Utilizing the Kulisic et al. (2004) method, radical scavenging activity was estimated by a spectrophotometric method based on the reduction of a methanol solution of 2,2‐diphenyl‐1‐picryl‐hydrazyl‐hydrate (DPPH). An aliquot of 1 ml of the plant extract was added to 1 ml DPPH solution in a concentration of 100 µM in methanol. The control sample was prepared without any extract. The absorbance was measured at 517 nm, after 30 min incubation in darkness at ambient temperature. Radical scavenging activity was calculated using the following equation.
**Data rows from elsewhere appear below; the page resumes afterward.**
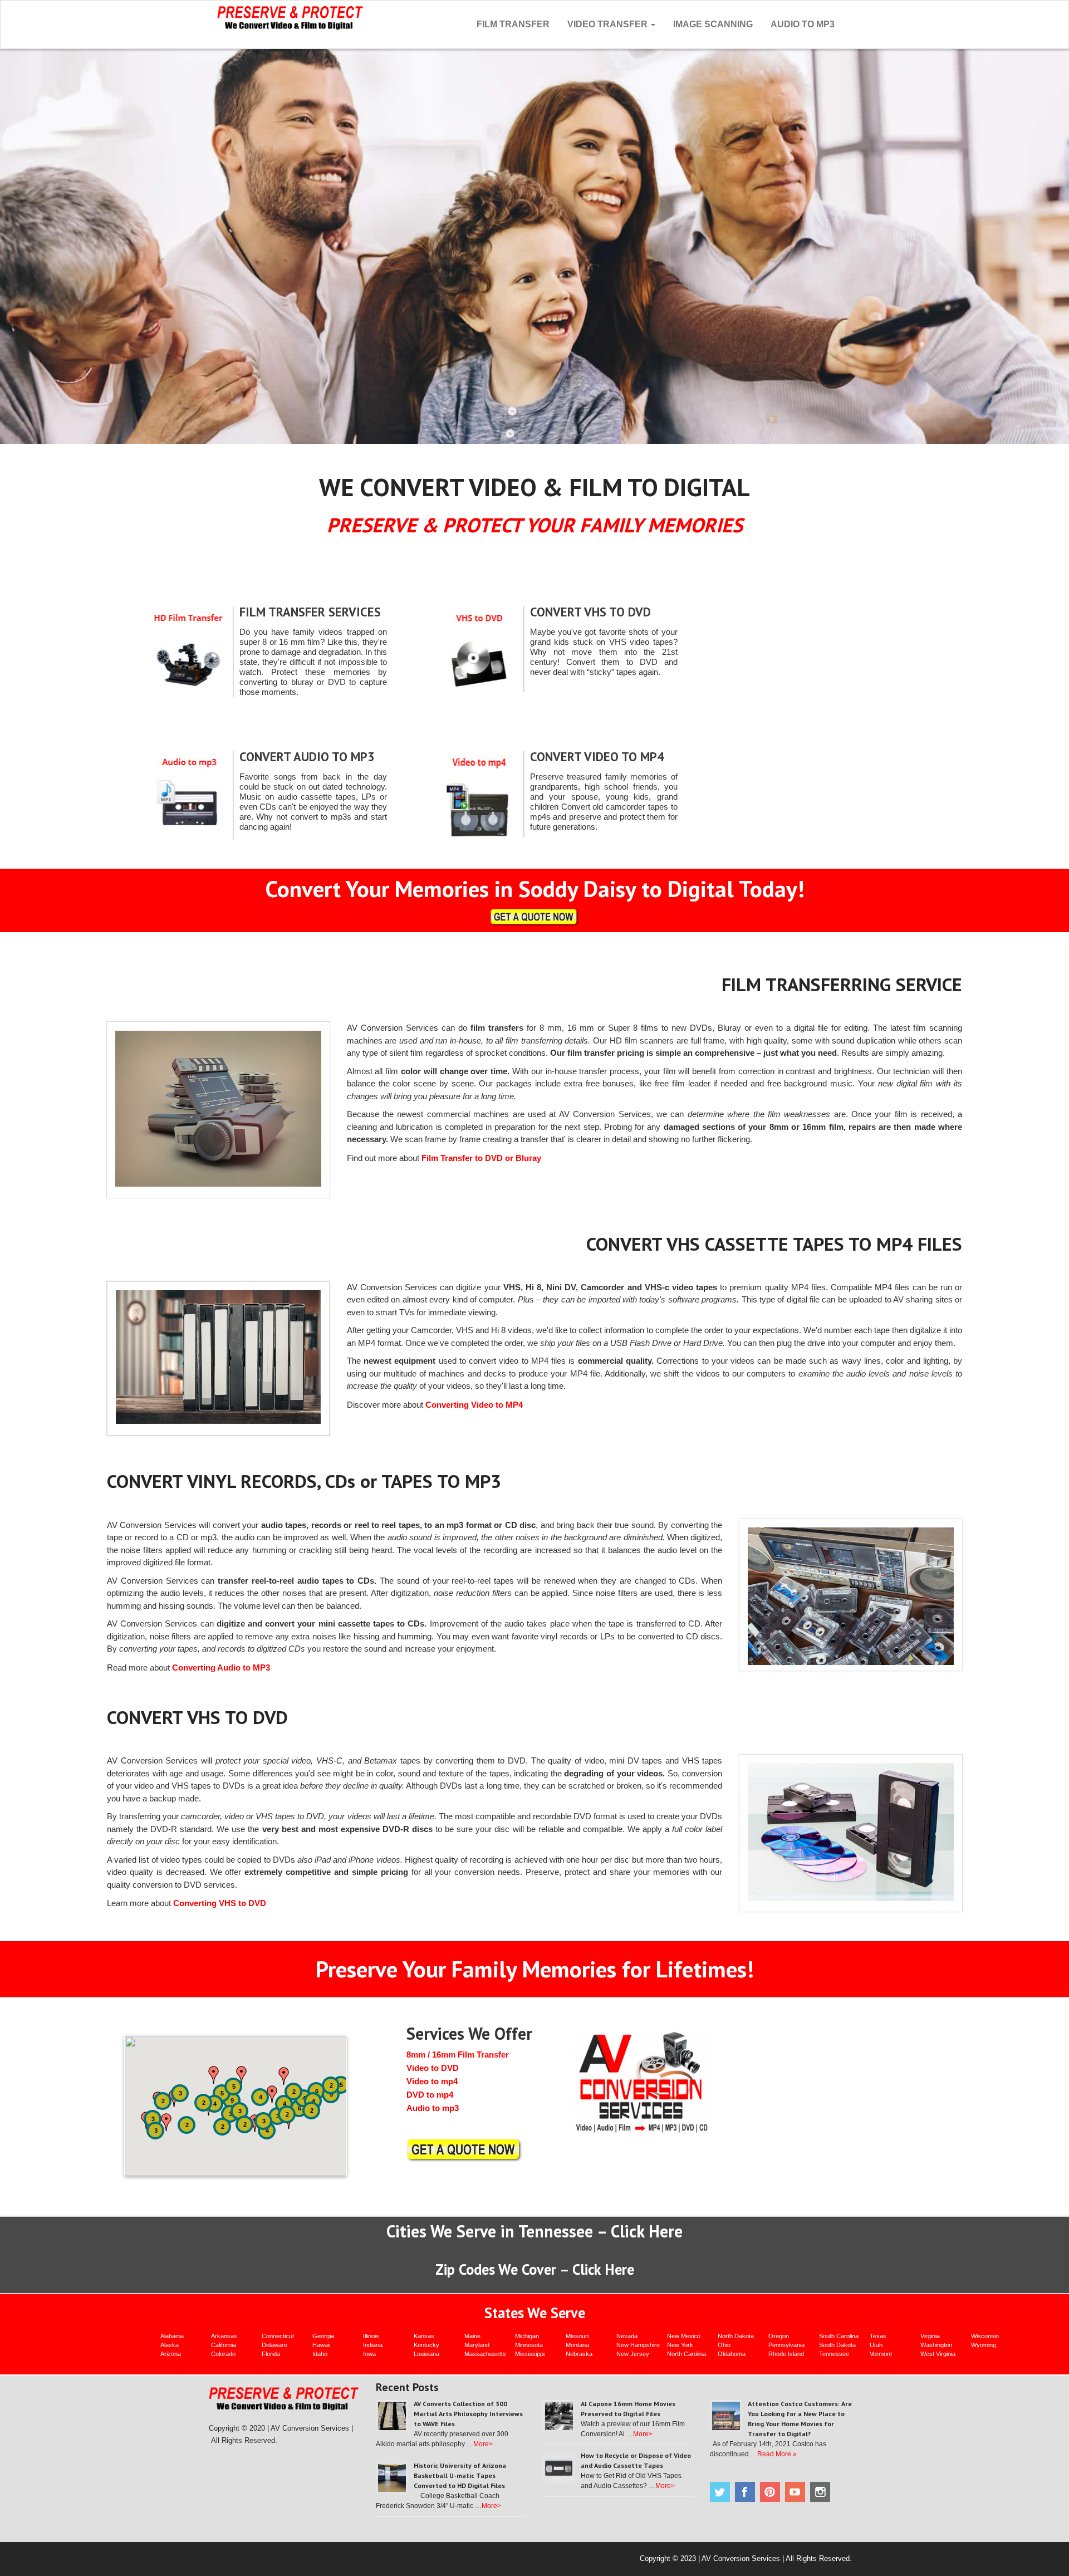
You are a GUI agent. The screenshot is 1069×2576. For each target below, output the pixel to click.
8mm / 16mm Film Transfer (457, 2054)
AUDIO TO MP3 (803, 24)
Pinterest (770, 2492)
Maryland (476, 2345)
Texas (878, 2336)
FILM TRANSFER (513, 24)
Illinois (371, 2336)
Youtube (795, 2492)
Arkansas (224, 2336)
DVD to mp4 (429, 2094)
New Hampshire (638, 2345)
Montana (577, 2345)
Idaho (319, 2353)
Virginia (930, 2336)
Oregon (778, 2336)
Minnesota (529, 2345)
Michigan (527, 2336)
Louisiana (426, 2353)
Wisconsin (985, 2336)
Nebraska (579, 2353)
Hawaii (321, 2345)
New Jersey (632, 2353)
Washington (936, 2345)
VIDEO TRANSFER (608, 24)
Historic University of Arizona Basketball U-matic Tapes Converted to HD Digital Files (460, 2475)
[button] (214, 2075)
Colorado (223, 2353)
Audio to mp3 (432, 2108)
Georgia (323, 2336)
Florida (271, 2353)
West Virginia (937, 2353)
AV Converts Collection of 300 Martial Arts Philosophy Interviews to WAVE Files (468, 2413)
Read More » (777, 2454)
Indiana (373, 2345)
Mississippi (530, 2353)
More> (483, 2444)
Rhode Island (786, 2353)
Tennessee (834, 2353)
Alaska (169, 2345)
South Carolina (839, 2336)
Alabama (172, 2336)
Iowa (369, 2353)
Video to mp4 (432, 2081)
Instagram (820, 2492)
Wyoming (983, 2345)
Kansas (424, 2336)
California (223, 2345)
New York (680, 2345)
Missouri (577, 2336)
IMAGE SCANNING (713, 24)
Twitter (720, 2492)
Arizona (170, 2353)
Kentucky (426, 2345)
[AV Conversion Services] (290, 16)
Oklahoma (732, 2353)
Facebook (745, 2492)
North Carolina (686, 2353)
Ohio (724, 2345)
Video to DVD (432, 2068)
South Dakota (837, 2345)
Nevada (627, 2336)
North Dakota (736, 2336)
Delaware (274, 2345)
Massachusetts (485, 2353)
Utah (876, 2345)
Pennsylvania (786, 2345)
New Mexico (683, 2336)
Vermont (881, 2353)
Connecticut (278, 2336)
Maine (472, 2336)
$$Inhibition \left( \% \right) = \frac{A\,control - A \, sample}{{A \, control}} \times 100$$
(2)
Measurement of oxidative stress markers
Determination of H2O2 and malondialdehyde (MDA) content
H2O2 was measured spectrophotometrically (λ = 390 nm) by a reaction with 1 M KI according to Alexieva et al. (2001). 0.1 g of frozen leaf tissue was ground in a cooled mortar with 1.5 ml of TCA (trichloroacetic acid) 0.1%. The obtained extract was centrifuged at 15,000g for 4 min at 4 °C. Five hundred μl of supernatant was added to 500 μl of 10 mM phosphate buffer and 1 ml of 1 M KI solution. The absorption rate was read by a spectrophotometer at 390 nm. The malondialdehyde (MDA) content was detected by commercially available kits (KIA ZIST, Hamadan, Iran). The MDA content was expressed as nmol MDA/gFW.
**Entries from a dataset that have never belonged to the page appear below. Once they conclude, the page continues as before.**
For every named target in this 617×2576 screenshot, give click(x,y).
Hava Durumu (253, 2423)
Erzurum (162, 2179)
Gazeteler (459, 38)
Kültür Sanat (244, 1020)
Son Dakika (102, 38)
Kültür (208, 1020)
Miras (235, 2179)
Determination of glutathione (GSH) level, catalase (CAT), superoxide dismutase (SOD) guaiacol peroxidase (GPX), glutathione reductase (GR) and ascorbate peroxidase (APX) enzymes activities
Glutathione (GSH) level and glutathione reductase (GR) were detected by commercially available kits (KIA ZIST, Hamadan, Iran). The GSH levels and GR activity were measured according to the manufacturer’s instructions. The absorption of both was measured using a spectrophotometer at 405 nm.
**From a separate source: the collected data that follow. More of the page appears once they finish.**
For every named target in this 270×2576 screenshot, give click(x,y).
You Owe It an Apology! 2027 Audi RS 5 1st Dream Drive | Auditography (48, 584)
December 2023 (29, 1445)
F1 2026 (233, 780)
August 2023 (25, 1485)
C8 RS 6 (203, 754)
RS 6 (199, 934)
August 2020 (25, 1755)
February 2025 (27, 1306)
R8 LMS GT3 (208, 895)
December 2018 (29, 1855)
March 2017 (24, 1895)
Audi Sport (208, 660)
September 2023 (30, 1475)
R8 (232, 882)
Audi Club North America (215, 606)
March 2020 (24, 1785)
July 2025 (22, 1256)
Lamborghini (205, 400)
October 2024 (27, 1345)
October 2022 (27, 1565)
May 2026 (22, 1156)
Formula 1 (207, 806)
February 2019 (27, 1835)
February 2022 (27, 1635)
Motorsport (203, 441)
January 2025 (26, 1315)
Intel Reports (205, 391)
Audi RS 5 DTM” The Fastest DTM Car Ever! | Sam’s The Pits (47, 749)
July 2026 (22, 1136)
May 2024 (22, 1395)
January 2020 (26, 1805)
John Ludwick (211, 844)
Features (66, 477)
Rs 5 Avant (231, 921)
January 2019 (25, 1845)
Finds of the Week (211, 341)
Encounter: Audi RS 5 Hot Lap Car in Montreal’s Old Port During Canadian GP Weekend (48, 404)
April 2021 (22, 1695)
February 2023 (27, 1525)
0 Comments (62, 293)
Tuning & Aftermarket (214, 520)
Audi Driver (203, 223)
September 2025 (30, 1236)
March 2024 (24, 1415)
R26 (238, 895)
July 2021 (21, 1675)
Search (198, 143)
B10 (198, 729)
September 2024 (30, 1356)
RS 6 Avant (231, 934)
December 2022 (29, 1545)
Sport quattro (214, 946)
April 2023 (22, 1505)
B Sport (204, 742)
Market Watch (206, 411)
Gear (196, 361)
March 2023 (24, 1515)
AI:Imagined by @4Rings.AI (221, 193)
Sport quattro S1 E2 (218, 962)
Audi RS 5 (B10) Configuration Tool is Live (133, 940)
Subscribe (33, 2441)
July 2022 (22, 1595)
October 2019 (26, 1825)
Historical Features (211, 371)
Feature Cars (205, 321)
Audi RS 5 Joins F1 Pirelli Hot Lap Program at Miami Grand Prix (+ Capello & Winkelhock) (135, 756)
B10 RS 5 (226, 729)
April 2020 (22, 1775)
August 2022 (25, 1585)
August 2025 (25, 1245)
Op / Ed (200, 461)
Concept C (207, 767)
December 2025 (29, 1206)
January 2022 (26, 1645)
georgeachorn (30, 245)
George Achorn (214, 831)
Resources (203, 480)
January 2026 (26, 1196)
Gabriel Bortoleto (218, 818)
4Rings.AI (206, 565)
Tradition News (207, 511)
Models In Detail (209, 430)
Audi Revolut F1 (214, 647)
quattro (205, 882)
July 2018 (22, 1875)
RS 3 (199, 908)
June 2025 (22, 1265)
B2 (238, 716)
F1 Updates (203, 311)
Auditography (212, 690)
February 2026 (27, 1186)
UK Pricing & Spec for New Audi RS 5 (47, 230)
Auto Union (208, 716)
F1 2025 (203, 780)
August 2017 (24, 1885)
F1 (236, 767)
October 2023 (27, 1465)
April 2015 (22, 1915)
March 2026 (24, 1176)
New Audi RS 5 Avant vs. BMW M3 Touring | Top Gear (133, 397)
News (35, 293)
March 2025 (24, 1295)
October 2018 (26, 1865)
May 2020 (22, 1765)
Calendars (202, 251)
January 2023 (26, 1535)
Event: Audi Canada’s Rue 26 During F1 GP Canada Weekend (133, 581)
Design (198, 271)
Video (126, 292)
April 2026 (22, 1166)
The CAT, SOD and GPX, APX enzyme activities were determined by the following method. 0.1 g of each sample was homogenized in the extraction phosphate buffered saline (PBS) pH 7.8. The catalase activity was measured utilizing the method described by Aebi (1984). The activity was estimated via monitoring the decrease in absorbance due to H2O2 decomposition [extinction coefficient (ε = 39 µmol−1 cm−1)] at 240 nm. The reaction mixture contained 50 µl plant extract, 50 mM phosphate buffer (pH 7.0), and 10 mM H2O2. The SOD activity was measured spectrophotometrically, as described by Beyer and Fridovich (1987), and assayed by monitoring the inhibition of photochemical reduction of nitro blue tetrazolium (NBT). For the amount of enzyme which causes 50% inhibition of the NBT photo-reduction rate in 1 min at 560 nm, a unit of SOD activity was defined. The specific activity of SOD was expressed as unit/mg FW. For GPX activity estimation (Lin and Kao 1999), the reaction was initiated by adding the plant extract (50 µl) to a reaction mix comprising 50 mM phosphate buffer, 19 mM H2O2, and 9 mM guaiacol. The absorbance was recorded at 470 nm for the amount of enzyme which forms 1 μM tetraguaiacol per minute at 470 nm. According to the Nakano and Asada (1987) method for the measurement of APX activity, 50 µl plant extract, 50 mM phosphate buffer containing 50 mM phosphate buffer comprising 0.5 mM ascorbic acid and 0.25 M H2O2 were utilized. Using a decrease in adsorption at 290 nm, hydrogen peroxide-dependent oxidation of ascorbate was followed.
Determination of Na+ and K+ concentration
The ash sample of shoots and roots were acid digested and filtered to determine Na+ and K+ concentration by a flame photometer (Corning, UK). Na+ and K+ content were recorded in mg/g DW.
Statistical analysis
Data was analyzed using SPSS ver. 17.0 software and means were compared using Duncan test at 5% probability level.